■ **Set problem 1**: According to the article on WRMI's Okeechobee site, how many transmitters and antennas does the site have?
■ **Set problem 2**: In the article on WRMI's Okeechobee site, how was the station able to stay on the air when transmitter problems appeared right after the November 30th start?
■ **Set problem 3**: Write a continuation of the article on WRMI's Okeechobee site that picks up after its last sentence.

■ **Selected passage**:
|WRMI Transmitter displays|
Wednesday, December 09, 2015
* WRMI Okeechobee Second Anniversary
As most of our regular Wavescan listeners know, this program is recorded each week at the studios of WRMI -- sometimes at our studio in Miami, but more often than not at our studio in Okeechobee, where the WRMI transmitter site is located.
WRMI -- Radio Miami International -- first went on the air from a transmitter site in suburban Miami in 1994. At this location, there was one 50-kilowatt transmitter and a corner reflector antenna beamed to the Caribbean and Latin America. For part of its lifespan, WRMI-Miami also used a North American antenna beamed toward Vancouver.
But on the evening of November 30th, 2013, WRMI’s site in Miami went off the air for the last time, and immediately the station’s new transmitter site in Okeechobee went on the air for the first time.
Okeechobee is a small city located on the north side of the massive Lake Okeechobee in the center of Florida. The WRMI transmitter site is about 15 miles north and 7 miles west of the city of Okeechobee, located far out in the rural countryside on a one-square-mile cattle ranch. The site was built by Family Radio, a Christian organization based in Oakland, California, and was owned and operated by Family Radio under the call letters WYFR until it closed down in June of 2013. WRMI purchased the transmitter facility and put it back on the air on December 1, 2013, which was actually the evening of November 30th local time in Okeechobee.
The Okeechobee site is the largest privately-owned shortwave transmitter site in the Western Hemisphere. It is comprised of 14 transmitters and 23 antennas -- a selection of rhombics and log periodics and one curtain array antenna beamed to 11 different azimuths covering primarily North, Central and South America, the Caribbean, Europe, the Middle East and Africa.
As the site was off the air from the end of June until the beginning of December 2013, it was unknown exactly how quickly the equipment would return to normal operating condition. When we first went on the air on the evening of November 30th, a number of technical problems with the transmitters quickly surfaced. Fortunately, we were not using all of the transmitters initially, so when there was a problem with one unit we were able to replace it with another transmitter until the repairs were made to the first one. And gradually over the course of a few weeks all of the units were brought back into regular operating condition, with the exception of two.

■ **Pointing records for screenshots and pages**:
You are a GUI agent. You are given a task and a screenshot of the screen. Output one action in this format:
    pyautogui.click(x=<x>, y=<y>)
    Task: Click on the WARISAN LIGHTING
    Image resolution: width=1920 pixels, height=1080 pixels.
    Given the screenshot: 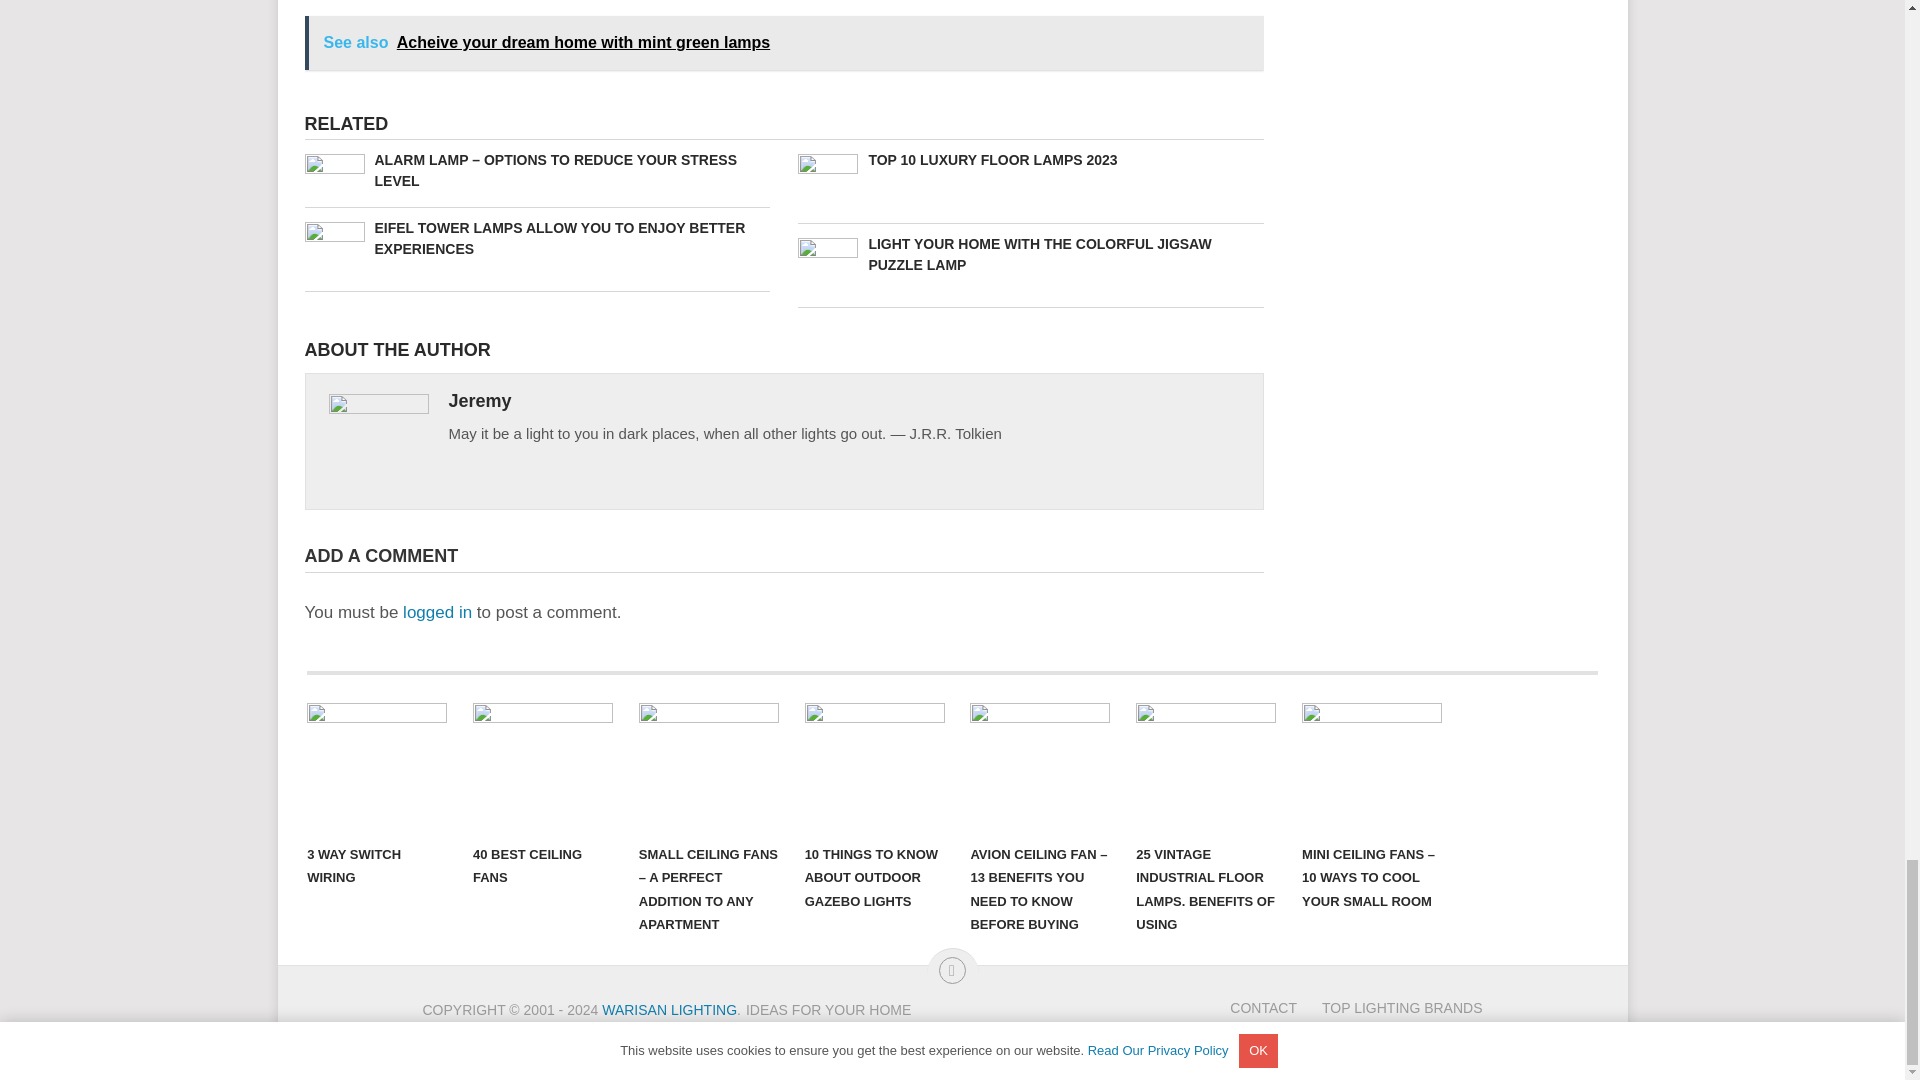 What is the action you would take?
    pyautogui.click(x=670, y=1010)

■ **Exercise answer 1**: 14 transmitters and 23 antennas.

■ **Exercise answer 2**: Not all of the transmitters were in use at first. When one unit had a problem, another transmitter could take its place until the first one was repaired.

■ **Exercise answer 3**:
Transmitters 5 and 6 were very old Gates 50-kilowatt units that had been used by WYFR when it was originally located in Scituate, Massachusetts, and later relocated to the new site in Okeechobee in the late 1970’s. Both of these transmitters were out of service at the time Family Radio went off the air, and transmitter 6 was actually scrapped and removed before Radio Miami International took over the site. Transmitter 5 was not operational, and in fact many parts in it had been cannibalized for use in the other WYFR transmitters.
Several months after WRMI began its broadcasts from Okeechobee, the hole left by transmitter 6 was replaced by a transmitter moved from WRMI’s old site in Miami to the new one in central Florida. So now the station had 13 operating transmitters. Only number 5 was inoperable.
All 13 working transmitters have been used most of the time over the past almost two years. At this moment, 12 transmitters are on the air every single day -- some for just a short period of time such as an hour or two a day, and some for as much as 24 hours a day. The other transmitter -- number 1 -- was in daily use until just a couple of weeks ago, but is now in standby in case something happens to one of the other transmitters and number 1 is needed to fill in for a short time.
WRMI has 14 Optimod audio processing units -- one for each transmitter. These provide an extra punch to the signal. There is a large Uninterruptible Power Supply which keeps computers, lights and air conditioning operating for several seconds in the event of a power outage.
The UPS is replaced by a 25-kilowatt diesel generator which kicks in approximately 20 seconds after a power outage. The generator is not powerful enough to operate the transmitters themselves, but it keeps the computers and the rest of the transmitter building operating until the power comes back on. Fortunately, most of the power outages in Okeechobee are very short -- from a fraction of a second to a few minutes in length.
Currently, WRMI is transmitting about 150 hours per day of programming from a number of clients including religious organizations and relays of overseas stations such as Radio Japan, Radio Taiwan International, Radio Slovakia International and Radio Prague. Dozens of smaller clients air a variety of programs on WRMI including news and music shows, cultural programs and many others. WRMI also broadcasts a variety of DX programs in English, Spanish, Portuguese and Italian, including of course Wavescan.
As for future plans, WRMI hopes to eventually replace the old transmitter 5 with a new, or at least newer, unit, bringing the contingent back up to 14 transmitters. The station has a 23-year-lease with the owner of the cattle ranch, so we hope to be on the air on shortwave for a long time come yet.
By the way, if you happen to be hearing one of the early transmissions of Wavescan and you hear this announcement in time, you are cordially invited to WRMI’s second anniversary Okeechobee Open House. It will be held at the Okeechobee location. You can find the address on our website, www.wrmi.net, and it will take place from 11 am until 5 pm local time on Monday, November 30th. So if you’re in the Florida area, or can be in Florida on November 30th, we invite you to come to our second anniversary celebration.